**What to produce:** Write out the entries exactly, pictures excluded.
====== Records for the exercise ======
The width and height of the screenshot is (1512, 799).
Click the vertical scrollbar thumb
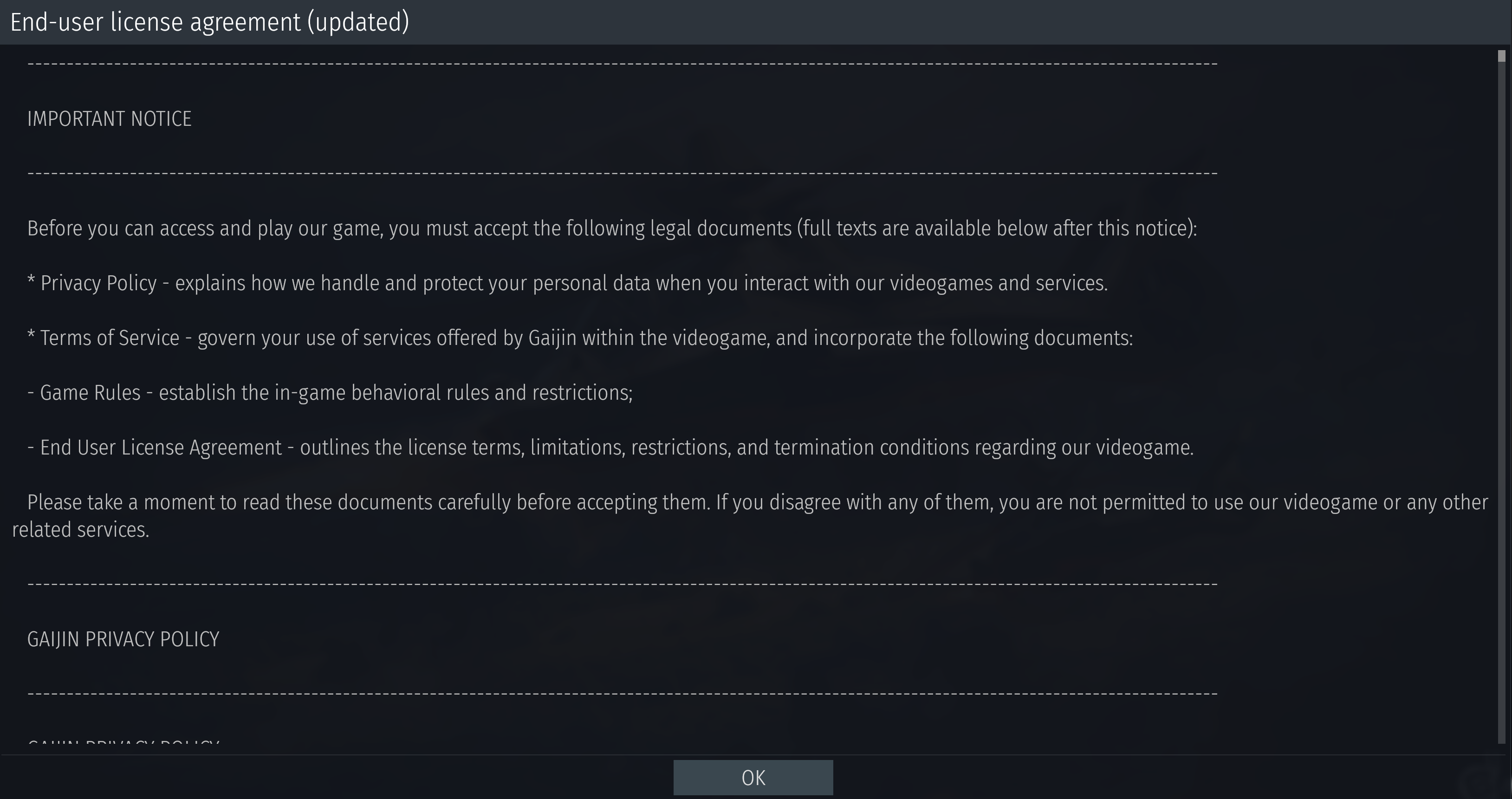[1501, 56]
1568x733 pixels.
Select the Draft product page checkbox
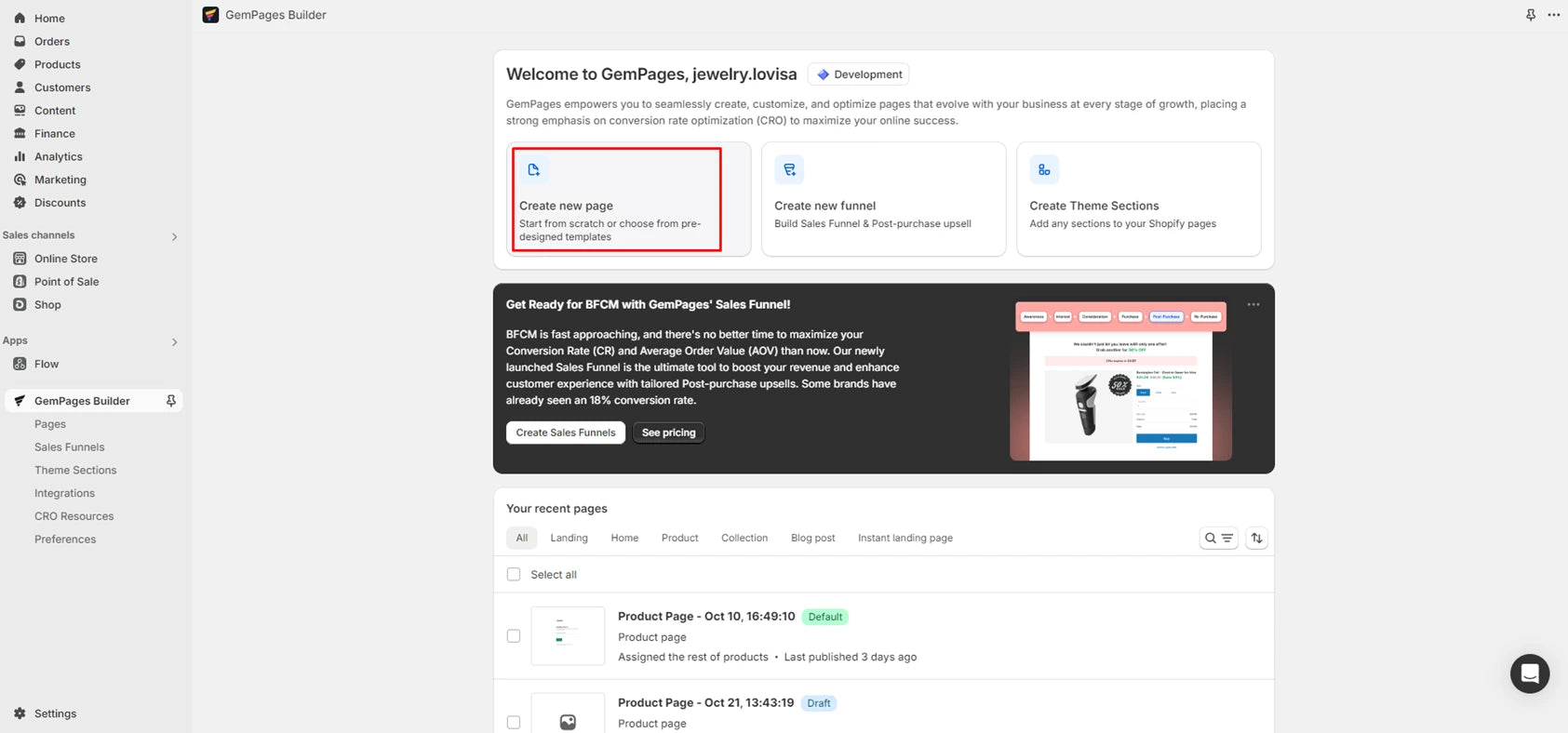click(x=514, y=722)
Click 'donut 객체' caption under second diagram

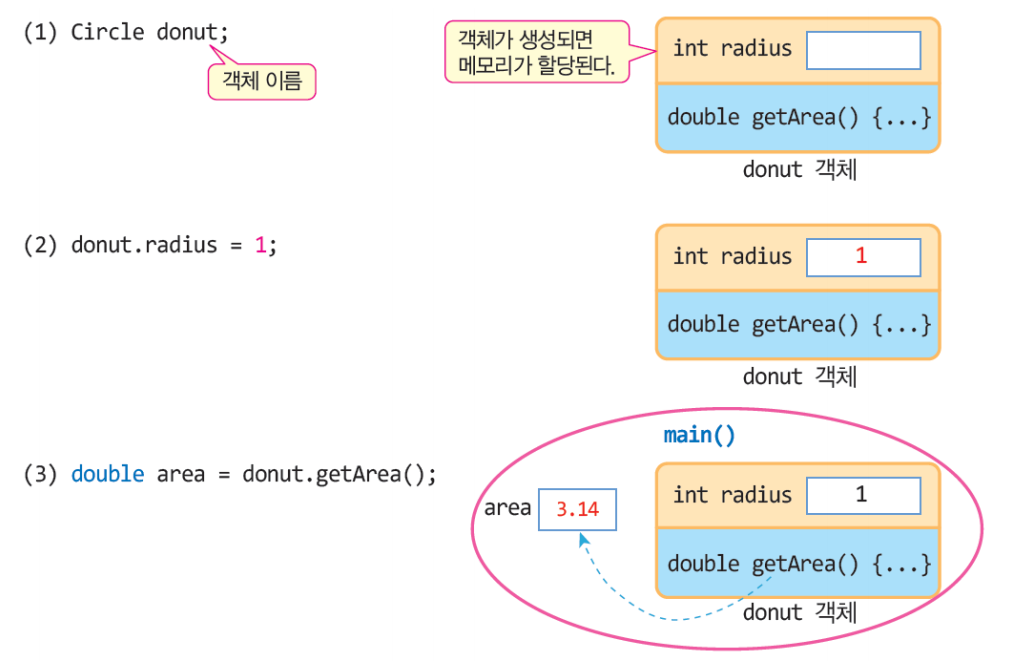[800, 377]
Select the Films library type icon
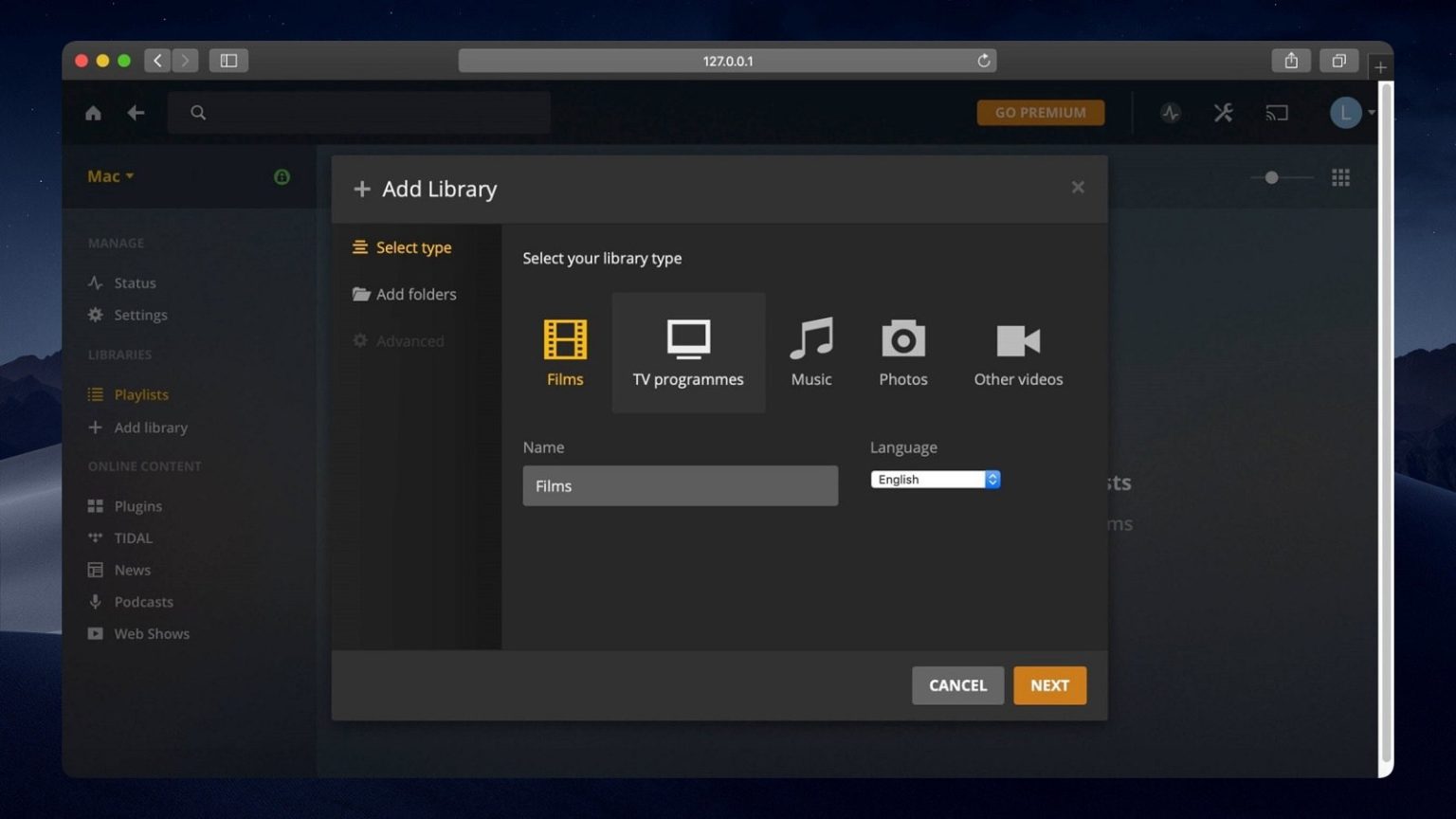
======
**Your solution:**
The width and height of the screenshot is (1512, 799).
Click the vertical scrollbar thumb
[1501, 56]
1568x733 pixels.
Select the Draft product page checkbox
click(x=514, y=722)
Click 'donut 객체' caption under second diagram

[800, 377]
Select the Films library type icon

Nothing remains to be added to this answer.